> **Exercise**
Both the line with "Grands Flacons (876, 1197)" and the line with "Jan & Carlos (714, 827)" in the records below must appear in the output, along with every line between them, exactly and with nothing added.

> **Study material**
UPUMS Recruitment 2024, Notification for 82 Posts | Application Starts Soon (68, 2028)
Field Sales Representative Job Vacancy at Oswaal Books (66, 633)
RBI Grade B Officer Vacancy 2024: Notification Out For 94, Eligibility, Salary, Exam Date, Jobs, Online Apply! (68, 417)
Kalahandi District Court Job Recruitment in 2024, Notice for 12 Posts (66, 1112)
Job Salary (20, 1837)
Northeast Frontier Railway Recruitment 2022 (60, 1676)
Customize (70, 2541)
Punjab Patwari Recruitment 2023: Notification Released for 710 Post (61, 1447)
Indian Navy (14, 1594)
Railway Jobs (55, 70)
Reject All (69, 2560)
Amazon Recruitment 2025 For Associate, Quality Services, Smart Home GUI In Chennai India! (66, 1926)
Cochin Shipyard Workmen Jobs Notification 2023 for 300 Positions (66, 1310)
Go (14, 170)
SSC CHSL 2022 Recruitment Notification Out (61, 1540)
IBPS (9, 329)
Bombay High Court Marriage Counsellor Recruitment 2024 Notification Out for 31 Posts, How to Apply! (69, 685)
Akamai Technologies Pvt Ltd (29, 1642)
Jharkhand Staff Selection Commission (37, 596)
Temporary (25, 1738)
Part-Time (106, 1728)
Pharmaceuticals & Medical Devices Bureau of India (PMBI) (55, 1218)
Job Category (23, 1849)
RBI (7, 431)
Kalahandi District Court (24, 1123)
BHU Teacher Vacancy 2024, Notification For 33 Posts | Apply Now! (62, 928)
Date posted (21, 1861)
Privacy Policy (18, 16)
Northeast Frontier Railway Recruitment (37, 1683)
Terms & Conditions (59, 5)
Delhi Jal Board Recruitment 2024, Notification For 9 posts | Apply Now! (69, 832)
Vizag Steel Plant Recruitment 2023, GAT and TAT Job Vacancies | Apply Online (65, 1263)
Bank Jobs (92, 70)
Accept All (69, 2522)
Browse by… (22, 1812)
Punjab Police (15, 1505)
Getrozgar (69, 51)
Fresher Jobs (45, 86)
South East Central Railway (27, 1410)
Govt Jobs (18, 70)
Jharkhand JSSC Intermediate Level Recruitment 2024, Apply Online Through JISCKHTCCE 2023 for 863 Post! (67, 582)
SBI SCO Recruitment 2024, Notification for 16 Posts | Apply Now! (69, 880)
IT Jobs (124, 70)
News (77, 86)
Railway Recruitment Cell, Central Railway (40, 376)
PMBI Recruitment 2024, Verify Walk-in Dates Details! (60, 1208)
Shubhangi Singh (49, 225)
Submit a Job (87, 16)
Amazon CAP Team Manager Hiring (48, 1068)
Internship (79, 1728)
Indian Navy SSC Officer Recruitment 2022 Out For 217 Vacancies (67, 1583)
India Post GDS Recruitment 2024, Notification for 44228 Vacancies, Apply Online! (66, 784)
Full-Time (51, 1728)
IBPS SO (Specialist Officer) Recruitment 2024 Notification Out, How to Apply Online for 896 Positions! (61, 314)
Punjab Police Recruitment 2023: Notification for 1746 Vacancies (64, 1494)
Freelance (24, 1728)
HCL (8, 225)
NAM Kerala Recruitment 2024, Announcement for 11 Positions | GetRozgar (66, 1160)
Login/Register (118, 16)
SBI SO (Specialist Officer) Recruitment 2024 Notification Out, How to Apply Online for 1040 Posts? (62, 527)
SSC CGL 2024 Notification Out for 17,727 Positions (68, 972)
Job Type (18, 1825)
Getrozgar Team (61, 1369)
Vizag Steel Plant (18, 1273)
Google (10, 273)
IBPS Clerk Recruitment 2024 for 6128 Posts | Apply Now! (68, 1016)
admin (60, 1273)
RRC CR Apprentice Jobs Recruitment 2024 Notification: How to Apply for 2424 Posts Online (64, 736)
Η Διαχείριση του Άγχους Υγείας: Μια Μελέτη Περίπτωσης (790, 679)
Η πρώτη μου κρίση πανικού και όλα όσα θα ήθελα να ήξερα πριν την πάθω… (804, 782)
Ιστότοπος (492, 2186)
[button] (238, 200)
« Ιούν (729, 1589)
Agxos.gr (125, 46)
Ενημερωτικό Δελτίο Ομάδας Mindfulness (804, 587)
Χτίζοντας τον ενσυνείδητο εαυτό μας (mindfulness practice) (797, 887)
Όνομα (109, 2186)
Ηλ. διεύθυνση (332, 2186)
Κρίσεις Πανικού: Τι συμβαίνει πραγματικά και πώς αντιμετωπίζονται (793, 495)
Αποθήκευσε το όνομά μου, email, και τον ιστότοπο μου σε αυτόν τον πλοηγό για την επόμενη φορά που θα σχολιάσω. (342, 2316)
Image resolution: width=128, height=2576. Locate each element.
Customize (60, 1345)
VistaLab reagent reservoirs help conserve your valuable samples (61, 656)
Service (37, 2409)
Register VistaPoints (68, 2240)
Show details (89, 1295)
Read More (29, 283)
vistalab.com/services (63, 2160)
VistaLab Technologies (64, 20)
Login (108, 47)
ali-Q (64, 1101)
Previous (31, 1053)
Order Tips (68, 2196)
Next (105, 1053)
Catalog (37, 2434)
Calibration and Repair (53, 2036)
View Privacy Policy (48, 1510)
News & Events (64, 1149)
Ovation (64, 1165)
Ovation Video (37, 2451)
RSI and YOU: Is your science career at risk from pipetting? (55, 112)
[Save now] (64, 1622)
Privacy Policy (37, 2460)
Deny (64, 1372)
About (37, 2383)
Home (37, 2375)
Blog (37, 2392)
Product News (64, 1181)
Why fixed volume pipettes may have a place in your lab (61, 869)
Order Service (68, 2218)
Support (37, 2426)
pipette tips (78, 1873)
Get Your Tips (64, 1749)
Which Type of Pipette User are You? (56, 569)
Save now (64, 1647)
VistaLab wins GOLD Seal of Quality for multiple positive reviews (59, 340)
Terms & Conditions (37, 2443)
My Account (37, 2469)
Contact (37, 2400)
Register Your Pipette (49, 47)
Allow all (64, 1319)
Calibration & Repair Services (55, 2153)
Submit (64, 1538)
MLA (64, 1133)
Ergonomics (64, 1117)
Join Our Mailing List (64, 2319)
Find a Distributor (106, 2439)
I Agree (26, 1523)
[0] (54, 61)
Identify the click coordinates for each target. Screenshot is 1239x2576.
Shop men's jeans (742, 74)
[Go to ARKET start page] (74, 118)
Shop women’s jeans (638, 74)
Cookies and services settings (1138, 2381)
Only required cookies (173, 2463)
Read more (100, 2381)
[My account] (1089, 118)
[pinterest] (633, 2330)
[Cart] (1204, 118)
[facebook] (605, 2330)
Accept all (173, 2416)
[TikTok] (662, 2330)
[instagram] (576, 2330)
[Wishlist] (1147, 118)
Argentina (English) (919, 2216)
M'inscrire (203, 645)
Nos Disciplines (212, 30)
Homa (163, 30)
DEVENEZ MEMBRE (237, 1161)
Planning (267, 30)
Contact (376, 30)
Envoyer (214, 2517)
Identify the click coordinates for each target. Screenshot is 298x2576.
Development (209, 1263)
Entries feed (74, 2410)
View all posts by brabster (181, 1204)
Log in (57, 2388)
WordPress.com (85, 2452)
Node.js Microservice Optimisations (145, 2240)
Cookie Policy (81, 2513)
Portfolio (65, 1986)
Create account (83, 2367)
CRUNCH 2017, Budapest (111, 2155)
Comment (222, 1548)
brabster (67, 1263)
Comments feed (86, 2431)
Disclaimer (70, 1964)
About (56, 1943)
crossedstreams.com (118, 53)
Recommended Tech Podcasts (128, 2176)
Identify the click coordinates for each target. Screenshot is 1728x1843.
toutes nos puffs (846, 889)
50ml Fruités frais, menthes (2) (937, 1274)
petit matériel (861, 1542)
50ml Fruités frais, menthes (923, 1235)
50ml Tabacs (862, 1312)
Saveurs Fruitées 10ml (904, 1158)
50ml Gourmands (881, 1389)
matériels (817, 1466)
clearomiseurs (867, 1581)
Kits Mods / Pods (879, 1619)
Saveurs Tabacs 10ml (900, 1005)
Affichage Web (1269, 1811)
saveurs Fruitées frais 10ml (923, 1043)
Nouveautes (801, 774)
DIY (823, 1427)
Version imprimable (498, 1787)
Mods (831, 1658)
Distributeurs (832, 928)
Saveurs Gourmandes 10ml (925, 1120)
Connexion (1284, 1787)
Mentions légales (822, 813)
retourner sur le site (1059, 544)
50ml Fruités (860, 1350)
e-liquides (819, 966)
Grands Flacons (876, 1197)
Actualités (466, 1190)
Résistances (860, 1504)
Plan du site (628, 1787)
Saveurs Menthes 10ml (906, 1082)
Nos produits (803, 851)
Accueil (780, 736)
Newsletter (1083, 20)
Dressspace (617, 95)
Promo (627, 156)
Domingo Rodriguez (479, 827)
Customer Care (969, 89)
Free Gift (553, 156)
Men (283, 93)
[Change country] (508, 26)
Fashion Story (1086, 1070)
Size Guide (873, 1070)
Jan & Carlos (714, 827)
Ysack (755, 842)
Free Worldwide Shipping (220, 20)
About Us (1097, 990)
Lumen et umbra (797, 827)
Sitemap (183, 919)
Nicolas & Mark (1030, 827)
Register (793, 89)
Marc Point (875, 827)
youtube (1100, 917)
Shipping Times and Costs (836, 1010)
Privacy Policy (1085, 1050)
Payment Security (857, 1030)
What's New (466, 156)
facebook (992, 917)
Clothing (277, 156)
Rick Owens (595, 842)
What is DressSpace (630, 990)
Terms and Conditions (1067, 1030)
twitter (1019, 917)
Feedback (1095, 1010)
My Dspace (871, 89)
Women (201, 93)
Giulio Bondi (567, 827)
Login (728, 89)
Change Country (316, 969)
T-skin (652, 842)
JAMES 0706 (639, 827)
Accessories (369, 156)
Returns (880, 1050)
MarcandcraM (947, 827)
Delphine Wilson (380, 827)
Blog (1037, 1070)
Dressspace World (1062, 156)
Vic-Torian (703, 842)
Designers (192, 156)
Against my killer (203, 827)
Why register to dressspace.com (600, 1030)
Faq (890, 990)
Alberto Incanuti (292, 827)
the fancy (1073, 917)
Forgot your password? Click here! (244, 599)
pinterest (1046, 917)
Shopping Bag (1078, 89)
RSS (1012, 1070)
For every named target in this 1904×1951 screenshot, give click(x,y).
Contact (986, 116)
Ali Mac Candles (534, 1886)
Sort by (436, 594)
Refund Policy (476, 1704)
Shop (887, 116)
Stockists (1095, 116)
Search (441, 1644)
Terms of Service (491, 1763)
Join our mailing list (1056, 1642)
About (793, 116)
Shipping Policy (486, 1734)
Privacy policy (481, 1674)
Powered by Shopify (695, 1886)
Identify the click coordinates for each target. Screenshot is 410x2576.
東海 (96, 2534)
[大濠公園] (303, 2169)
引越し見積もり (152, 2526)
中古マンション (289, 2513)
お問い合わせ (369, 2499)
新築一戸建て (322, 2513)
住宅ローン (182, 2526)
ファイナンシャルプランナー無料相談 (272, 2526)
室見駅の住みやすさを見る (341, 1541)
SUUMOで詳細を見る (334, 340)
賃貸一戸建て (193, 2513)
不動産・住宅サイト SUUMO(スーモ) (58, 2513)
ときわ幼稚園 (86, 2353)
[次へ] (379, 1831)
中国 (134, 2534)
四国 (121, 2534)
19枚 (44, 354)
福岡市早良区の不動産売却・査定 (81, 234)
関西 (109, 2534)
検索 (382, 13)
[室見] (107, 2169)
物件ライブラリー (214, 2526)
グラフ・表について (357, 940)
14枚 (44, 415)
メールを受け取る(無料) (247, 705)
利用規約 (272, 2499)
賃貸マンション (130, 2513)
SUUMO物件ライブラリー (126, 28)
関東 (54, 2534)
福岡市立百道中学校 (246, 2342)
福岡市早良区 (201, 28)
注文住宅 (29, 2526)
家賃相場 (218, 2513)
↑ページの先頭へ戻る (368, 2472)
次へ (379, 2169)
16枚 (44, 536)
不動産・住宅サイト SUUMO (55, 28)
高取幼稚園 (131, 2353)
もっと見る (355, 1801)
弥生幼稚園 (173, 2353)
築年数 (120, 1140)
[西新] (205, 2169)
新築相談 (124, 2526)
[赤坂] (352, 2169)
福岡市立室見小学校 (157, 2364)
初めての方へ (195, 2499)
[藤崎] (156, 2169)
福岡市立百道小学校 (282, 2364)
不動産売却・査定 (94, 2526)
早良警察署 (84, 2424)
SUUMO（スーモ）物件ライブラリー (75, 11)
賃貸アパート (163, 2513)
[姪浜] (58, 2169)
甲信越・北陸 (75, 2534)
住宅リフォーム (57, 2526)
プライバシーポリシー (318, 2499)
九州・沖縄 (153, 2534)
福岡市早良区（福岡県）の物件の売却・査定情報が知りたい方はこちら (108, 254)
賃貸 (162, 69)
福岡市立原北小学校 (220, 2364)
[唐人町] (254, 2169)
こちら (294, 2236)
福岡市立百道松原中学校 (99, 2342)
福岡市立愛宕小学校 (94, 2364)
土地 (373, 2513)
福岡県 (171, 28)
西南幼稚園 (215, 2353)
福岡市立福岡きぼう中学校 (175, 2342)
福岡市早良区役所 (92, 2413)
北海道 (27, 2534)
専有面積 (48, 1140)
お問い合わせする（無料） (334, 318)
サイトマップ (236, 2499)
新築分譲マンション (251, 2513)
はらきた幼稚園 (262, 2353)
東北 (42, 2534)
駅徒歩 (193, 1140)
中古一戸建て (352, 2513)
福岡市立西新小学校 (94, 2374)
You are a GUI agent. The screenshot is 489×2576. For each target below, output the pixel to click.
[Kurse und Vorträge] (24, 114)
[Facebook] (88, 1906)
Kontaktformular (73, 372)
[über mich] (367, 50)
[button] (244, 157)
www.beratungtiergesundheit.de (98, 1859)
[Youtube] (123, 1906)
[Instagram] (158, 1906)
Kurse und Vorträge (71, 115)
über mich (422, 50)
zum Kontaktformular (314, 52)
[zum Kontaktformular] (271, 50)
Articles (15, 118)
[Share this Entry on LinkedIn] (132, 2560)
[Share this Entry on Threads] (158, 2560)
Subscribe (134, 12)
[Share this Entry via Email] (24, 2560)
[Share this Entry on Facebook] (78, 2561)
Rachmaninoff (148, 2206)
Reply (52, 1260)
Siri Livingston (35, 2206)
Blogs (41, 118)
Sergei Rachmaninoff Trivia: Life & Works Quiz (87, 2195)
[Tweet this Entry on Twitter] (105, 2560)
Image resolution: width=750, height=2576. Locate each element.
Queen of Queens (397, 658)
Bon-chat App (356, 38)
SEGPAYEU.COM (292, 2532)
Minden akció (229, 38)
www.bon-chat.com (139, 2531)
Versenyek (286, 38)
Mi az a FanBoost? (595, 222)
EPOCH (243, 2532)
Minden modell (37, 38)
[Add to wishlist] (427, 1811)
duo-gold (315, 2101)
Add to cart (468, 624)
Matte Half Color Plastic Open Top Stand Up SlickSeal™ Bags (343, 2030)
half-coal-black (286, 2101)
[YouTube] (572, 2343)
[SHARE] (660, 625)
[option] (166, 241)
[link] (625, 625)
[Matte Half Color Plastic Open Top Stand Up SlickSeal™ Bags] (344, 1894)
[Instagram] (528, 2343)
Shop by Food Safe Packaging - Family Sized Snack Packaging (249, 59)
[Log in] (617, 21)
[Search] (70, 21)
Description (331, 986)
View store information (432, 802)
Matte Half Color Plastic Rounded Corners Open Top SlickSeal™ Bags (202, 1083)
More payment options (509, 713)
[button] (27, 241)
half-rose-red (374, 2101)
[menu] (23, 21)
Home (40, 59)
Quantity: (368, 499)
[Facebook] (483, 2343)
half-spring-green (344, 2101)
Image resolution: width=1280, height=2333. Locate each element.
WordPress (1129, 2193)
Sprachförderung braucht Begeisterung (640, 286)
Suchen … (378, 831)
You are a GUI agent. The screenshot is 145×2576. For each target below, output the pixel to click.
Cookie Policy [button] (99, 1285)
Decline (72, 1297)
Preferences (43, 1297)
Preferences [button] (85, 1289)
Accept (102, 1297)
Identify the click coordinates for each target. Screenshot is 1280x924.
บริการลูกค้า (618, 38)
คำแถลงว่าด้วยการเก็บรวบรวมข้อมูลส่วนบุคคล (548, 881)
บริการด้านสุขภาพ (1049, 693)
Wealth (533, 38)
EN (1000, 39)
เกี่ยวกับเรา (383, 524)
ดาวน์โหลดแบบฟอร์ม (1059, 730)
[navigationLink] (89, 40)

> **Task answer**
Grands Flacons (876, 1197)
Actualités (466, 1190)
Résistances (860, 1504)
Plan du site (628, 1787)
Saveurs Menthes 10ml (906, 1082)
Nos produits (803, 851)
Accueil (780, 736)
Newsletter (1083, 20)
Dressspace (617, 95)
Promo (627, 156)
Domingo Rodriguez (479, 827)
Customer Care (969, 89)
Free Gift (553, 156)
Men (283, 93)
[Change country] (508, 26)
Fashion Story (1086, 1070)
Size Guide (873, 1070)
Jan & Carlos (714, 827)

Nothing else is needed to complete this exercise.